The accounts for formal repasts of the council are itemised accounts of food and drink and miscellaneous and related expenses, including carriage of wine and victuals, and wages of a cook. The customary meeting place of the king's council was Star Chamber, situated adjacent to the Receipt of the Exchequer within the palace of Westminster. Provision for the formal breakfast of the council and for incidental expenses was the responsibility of its steward. In the sixteenth century this office appears to have been held by one of the ushers of the Exchequer: and accounts for breakfasts Henry VIII-Charles I thus survive among the records of the Receipt of the Exchequer, with strays in the so-called State Papers of Henry VII. In the reign of Henry VIII the judicial court of Star Chamber separated out from the undivided king's council of the middle ages, and the accounts for diet become those for Star Chamber dinners.
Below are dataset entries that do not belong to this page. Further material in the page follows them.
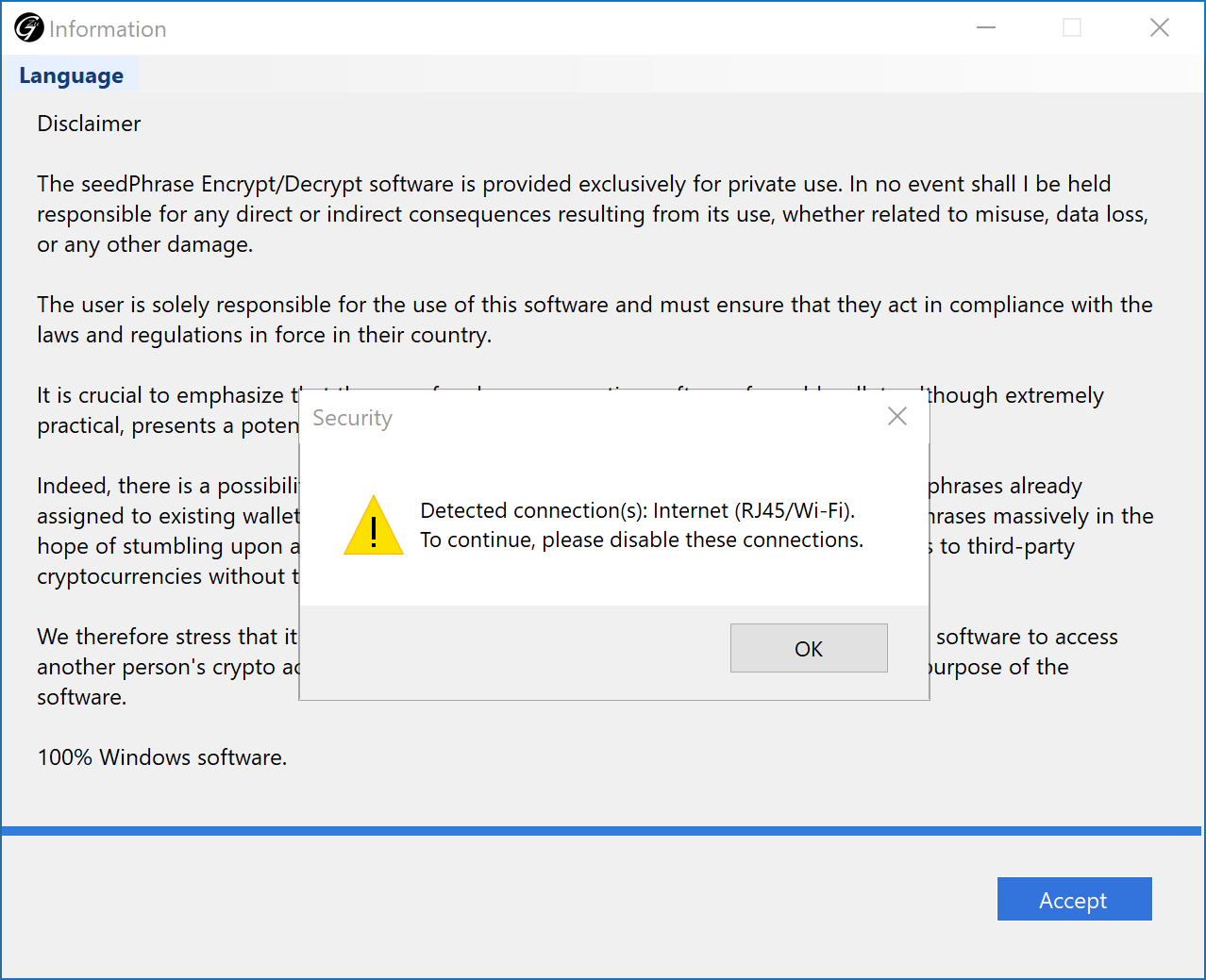1206x980 pixels.
Task: Click the Information window title text
Action: pyautogui.click(x=108, y=29)
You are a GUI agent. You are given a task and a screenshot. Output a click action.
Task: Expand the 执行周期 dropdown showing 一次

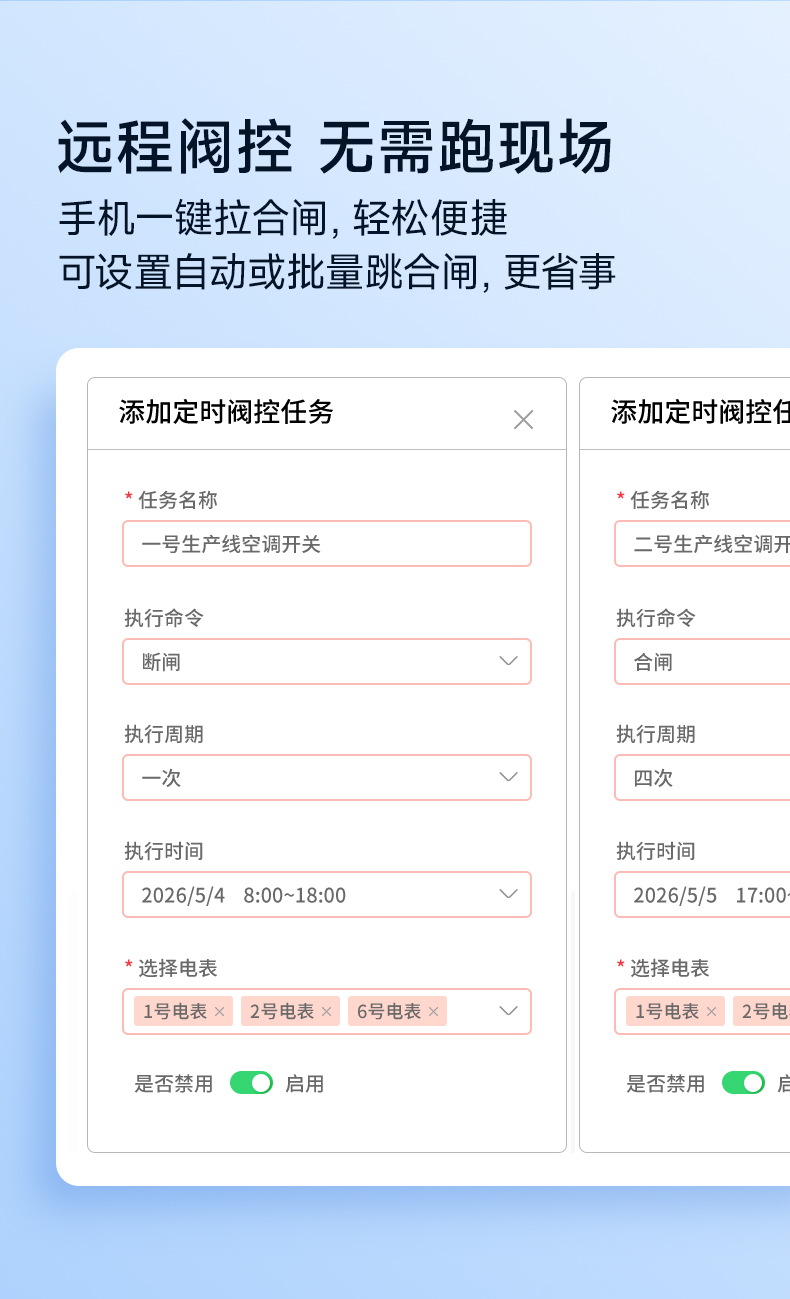click(327, 778)
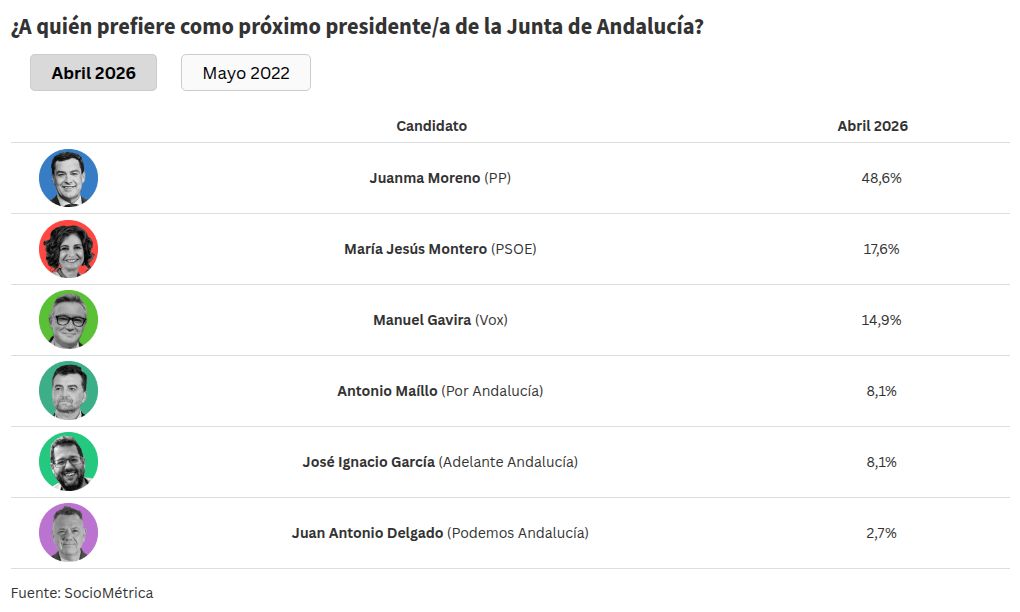
Task: Select the María Jesús Montero (PSOE) name
Action: [x=440, y=249]
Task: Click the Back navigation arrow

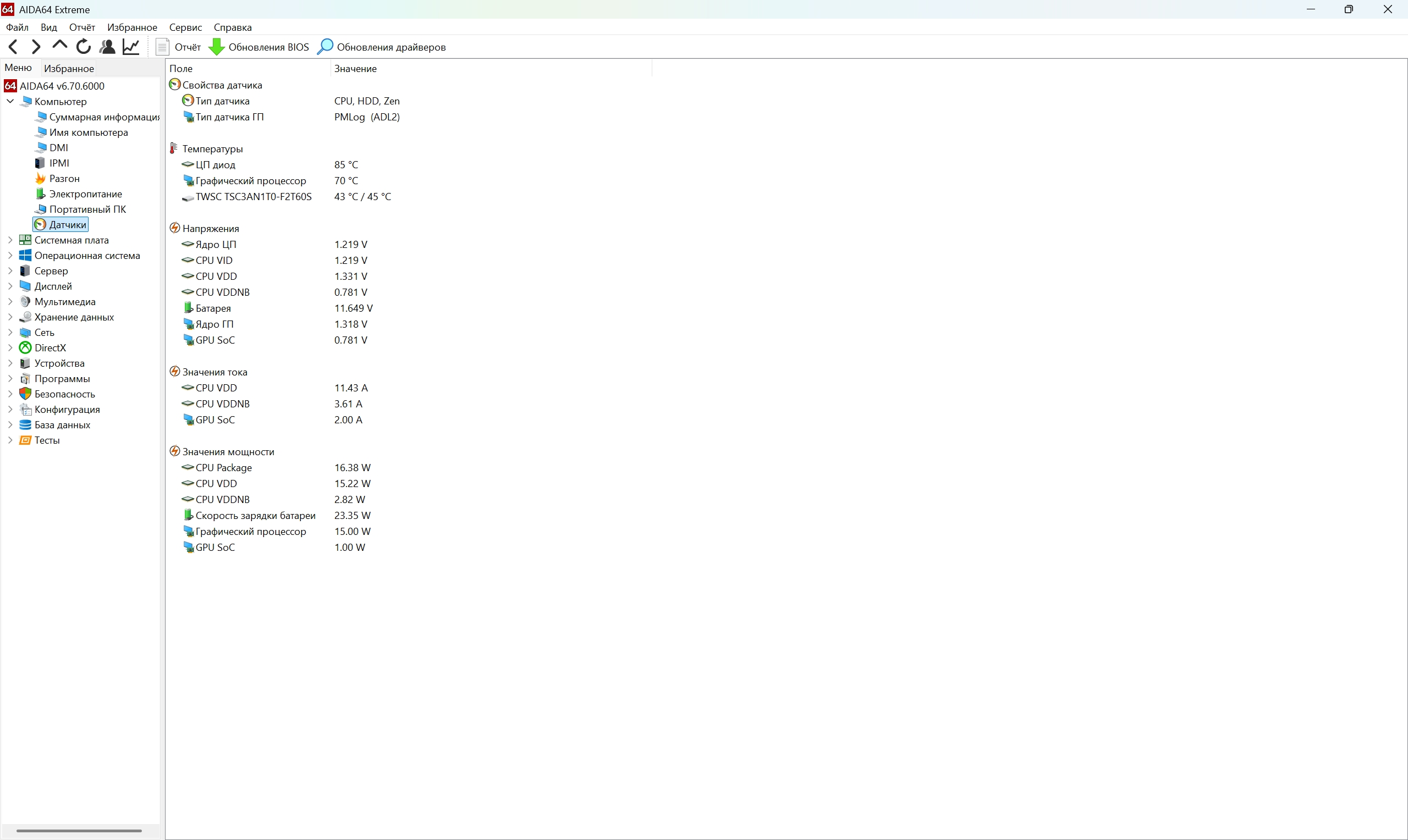Action: [13, 46]
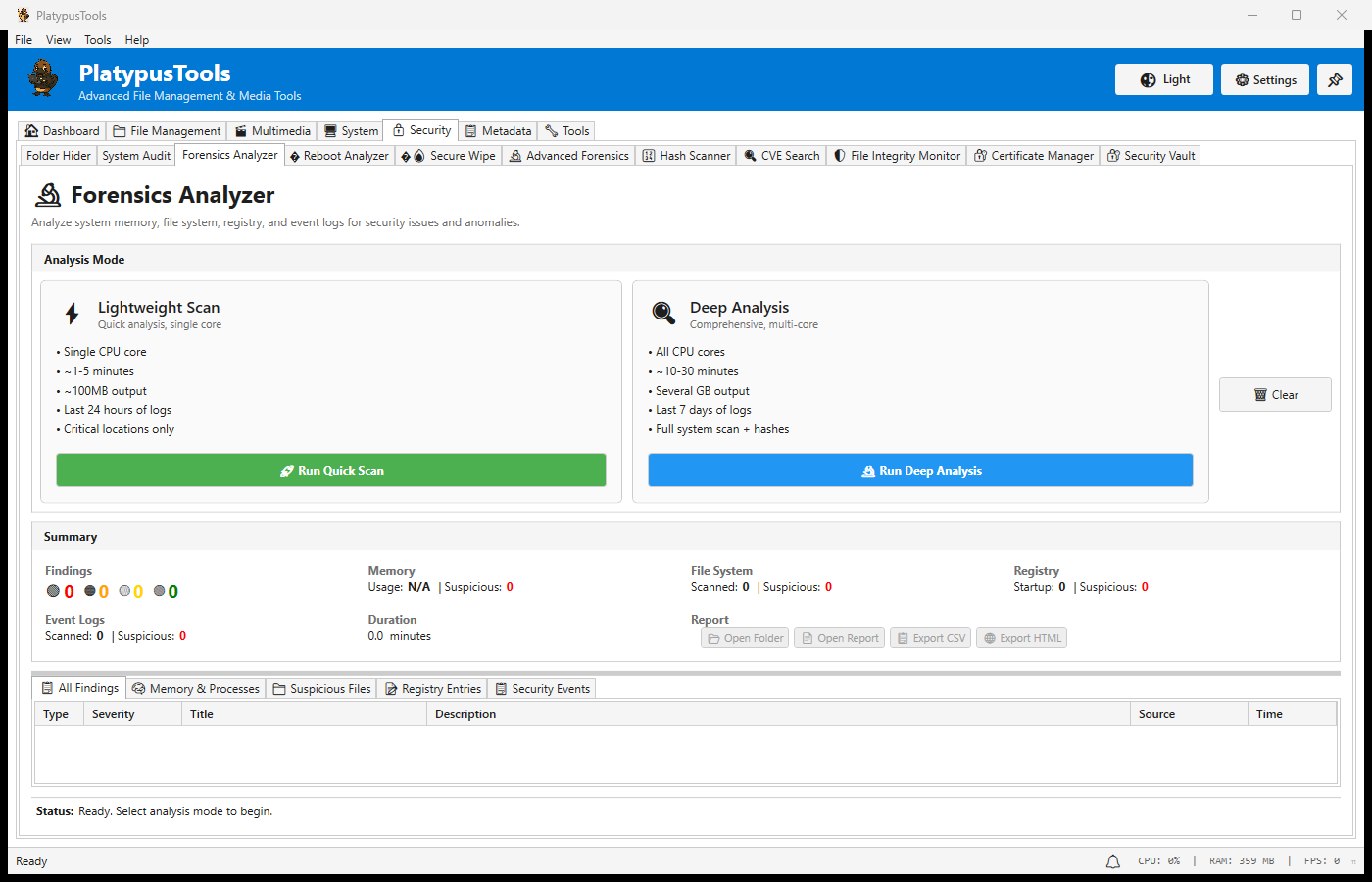Start the Run Quick Scan button

pos(331,470)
The Court of Star Chamber was abolished in 1641 by the Long Parliament, and the accounts for formal dinners (in E 407) therefore end in the reign of Charles I. The accounts provide evidence for days of meeting, and some indication of conciliar membership, either in their headings or in the form of signatures authenticating the accounts, but do not give the presence. All the accounts are records of either the council itself or of the Exchequer of Receipt, and are thus misplaced among the records of the King's Remembrancer's Office.